#### Exercise objective
Reproduce the listing from its first line through the line containing "(x=136, y=36)", substituting "side panel" for "sidebar" and leaving everything else unchanged.

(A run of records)
---

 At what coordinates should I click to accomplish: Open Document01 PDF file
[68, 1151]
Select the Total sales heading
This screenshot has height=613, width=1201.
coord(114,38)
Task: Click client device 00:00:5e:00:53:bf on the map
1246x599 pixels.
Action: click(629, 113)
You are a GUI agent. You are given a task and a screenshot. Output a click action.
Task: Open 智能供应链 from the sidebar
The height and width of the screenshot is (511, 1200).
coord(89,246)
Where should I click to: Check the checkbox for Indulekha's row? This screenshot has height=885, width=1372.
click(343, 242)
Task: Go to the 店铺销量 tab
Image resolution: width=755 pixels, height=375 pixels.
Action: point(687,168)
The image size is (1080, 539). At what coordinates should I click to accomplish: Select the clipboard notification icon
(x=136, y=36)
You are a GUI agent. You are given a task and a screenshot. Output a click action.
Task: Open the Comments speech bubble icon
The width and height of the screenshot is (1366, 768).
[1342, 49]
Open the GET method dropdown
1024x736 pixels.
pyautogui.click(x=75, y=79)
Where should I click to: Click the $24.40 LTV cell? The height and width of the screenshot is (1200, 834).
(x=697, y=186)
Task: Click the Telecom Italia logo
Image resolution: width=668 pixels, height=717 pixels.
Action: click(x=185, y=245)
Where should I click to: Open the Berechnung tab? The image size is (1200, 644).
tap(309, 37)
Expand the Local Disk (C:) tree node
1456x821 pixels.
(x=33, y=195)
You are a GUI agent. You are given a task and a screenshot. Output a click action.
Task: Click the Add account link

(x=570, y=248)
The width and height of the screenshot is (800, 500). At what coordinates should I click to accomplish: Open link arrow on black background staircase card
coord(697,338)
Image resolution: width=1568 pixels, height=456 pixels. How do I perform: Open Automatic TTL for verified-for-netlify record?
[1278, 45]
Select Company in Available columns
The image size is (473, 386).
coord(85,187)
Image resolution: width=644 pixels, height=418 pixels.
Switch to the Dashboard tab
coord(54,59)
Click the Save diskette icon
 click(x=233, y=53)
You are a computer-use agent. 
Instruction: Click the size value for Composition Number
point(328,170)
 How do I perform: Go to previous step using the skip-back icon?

---

#### Task result
 At what coordinates should I click to accomplish: Open Document01 PDF file
[68, 1151]
Select the Total sales heading
This screenshot has height=613, width=1201.
coord(114,38)
Task: Click client device 00:00:5e:00:53:bf on the map
1246x599 pixels.
Action: click(629, 113)
You are a GUI agent. You are given a task and a screenshot. Output a click action.
Task: Open 智能供应链 from the side panel
The height and width of the screenshot is (511, 1200).
coord(89,246)
Where should I click to: Check the checkbox for Indulekha's row? This screenshot has height=885, width=1372.
click(343, 242)
Task: Go to the 店铺销量 tab
Image resolution: width=755 pixels, height=375 pixels.
Action: point(687,168)
The image size is (1080, 539). At what coordinates should I click to accomplish: Select the clipboard notification icon
(x=136, y=36)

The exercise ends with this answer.